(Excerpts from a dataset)
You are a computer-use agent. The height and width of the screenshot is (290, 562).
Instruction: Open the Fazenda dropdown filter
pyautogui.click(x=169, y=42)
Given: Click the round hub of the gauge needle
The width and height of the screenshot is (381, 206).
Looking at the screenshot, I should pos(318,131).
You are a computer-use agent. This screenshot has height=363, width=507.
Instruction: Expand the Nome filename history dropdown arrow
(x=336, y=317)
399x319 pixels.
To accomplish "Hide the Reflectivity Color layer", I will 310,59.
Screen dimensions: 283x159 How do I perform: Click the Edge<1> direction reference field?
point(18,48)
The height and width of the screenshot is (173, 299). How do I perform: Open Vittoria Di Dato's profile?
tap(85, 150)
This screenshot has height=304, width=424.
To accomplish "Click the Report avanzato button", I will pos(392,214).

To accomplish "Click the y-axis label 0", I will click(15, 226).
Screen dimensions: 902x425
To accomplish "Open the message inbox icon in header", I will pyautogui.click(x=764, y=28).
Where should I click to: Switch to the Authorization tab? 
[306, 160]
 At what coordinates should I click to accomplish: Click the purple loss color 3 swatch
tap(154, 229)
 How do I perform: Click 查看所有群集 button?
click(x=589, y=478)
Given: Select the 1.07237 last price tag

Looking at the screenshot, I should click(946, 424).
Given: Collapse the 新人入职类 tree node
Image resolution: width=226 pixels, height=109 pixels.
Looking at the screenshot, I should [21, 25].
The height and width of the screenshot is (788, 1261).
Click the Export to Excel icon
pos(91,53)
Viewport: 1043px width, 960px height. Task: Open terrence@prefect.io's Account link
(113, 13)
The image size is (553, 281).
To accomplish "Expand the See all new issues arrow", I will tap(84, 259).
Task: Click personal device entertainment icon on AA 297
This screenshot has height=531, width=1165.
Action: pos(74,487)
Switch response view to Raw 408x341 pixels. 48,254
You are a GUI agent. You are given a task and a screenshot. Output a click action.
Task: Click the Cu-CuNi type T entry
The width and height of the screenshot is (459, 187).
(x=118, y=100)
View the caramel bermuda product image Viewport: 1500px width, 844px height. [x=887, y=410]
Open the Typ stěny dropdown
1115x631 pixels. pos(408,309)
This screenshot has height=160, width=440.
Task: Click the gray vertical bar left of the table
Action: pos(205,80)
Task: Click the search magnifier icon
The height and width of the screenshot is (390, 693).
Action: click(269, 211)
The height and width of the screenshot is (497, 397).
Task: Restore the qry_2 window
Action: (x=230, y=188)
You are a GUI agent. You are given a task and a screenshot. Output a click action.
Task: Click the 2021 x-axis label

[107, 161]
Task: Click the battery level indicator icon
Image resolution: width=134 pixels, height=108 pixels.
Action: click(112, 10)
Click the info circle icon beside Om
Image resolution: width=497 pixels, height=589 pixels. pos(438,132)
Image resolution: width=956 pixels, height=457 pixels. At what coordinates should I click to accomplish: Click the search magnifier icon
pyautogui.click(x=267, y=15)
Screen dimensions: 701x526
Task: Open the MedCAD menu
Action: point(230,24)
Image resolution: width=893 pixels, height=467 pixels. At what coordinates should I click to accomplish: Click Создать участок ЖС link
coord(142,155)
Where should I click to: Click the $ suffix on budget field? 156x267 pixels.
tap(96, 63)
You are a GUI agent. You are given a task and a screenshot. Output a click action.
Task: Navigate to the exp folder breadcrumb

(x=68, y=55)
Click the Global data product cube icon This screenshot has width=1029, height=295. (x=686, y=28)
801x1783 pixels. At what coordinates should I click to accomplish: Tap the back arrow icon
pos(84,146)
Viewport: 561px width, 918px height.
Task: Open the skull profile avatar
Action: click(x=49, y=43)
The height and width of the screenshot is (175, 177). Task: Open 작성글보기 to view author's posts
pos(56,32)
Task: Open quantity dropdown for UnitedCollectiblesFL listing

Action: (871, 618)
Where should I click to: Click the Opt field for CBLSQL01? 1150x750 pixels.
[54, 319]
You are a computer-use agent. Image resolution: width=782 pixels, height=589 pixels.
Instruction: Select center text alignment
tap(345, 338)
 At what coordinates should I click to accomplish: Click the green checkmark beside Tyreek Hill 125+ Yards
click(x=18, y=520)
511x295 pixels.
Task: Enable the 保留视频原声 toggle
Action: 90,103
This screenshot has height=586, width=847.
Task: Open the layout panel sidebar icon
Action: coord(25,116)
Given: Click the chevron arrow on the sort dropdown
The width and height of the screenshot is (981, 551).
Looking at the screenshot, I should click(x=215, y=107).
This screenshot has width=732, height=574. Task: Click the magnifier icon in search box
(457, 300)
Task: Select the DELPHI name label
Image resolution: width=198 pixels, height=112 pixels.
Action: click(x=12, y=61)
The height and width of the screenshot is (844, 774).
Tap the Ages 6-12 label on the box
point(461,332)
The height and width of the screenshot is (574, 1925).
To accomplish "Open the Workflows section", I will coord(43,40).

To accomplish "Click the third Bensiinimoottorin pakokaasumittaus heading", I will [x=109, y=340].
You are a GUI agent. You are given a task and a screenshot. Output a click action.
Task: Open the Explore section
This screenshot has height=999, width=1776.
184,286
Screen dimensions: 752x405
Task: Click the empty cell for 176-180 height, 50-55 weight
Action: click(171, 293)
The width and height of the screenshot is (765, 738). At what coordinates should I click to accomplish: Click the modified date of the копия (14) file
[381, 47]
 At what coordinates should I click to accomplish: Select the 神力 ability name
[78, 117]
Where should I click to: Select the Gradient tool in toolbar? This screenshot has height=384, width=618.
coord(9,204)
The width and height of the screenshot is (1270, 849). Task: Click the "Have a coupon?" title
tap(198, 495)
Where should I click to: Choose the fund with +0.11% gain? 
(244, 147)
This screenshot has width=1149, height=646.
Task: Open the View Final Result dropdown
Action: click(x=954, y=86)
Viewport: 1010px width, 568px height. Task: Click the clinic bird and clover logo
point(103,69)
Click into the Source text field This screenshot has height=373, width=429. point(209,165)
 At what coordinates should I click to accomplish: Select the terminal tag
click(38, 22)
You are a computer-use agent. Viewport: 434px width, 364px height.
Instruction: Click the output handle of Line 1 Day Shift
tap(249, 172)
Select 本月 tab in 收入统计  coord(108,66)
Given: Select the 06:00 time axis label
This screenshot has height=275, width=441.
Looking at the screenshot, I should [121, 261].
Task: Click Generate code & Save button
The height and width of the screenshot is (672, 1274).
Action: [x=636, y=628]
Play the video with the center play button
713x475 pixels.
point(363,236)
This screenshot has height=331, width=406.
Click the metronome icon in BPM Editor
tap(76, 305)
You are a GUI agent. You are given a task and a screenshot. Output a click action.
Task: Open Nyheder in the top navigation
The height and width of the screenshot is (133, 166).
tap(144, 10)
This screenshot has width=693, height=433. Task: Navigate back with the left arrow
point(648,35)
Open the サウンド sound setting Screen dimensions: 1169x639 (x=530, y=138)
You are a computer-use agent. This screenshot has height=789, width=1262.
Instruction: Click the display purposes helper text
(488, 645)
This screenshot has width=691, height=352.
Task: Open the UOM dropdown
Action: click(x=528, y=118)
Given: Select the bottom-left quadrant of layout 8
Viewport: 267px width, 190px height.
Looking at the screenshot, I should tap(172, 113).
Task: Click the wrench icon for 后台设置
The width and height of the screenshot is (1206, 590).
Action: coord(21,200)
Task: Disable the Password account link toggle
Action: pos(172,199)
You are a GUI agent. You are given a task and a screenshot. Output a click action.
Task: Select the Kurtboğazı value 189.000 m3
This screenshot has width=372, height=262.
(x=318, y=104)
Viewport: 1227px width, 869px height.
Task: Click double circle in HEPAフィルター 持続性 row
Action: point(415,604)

### Task prompt
Of the entries listed above, reproduce only the lines starting at the line containing "Click the Export to Excel icon" and ending at the line containing "Task: Click personal". Include both, exactly as they stand.

### Written response
Click the Export to Excel icon
pos(91,53)
Viewport: 1043px width, 960px height. Task: Open terrence@prefect.io's Account link
(113, 13)
The image size is (553, 281).
To accomplish "Expand the See all new issues arrow", I will tap(84, 259).
Task: Click personal device entertainment icon on AA 297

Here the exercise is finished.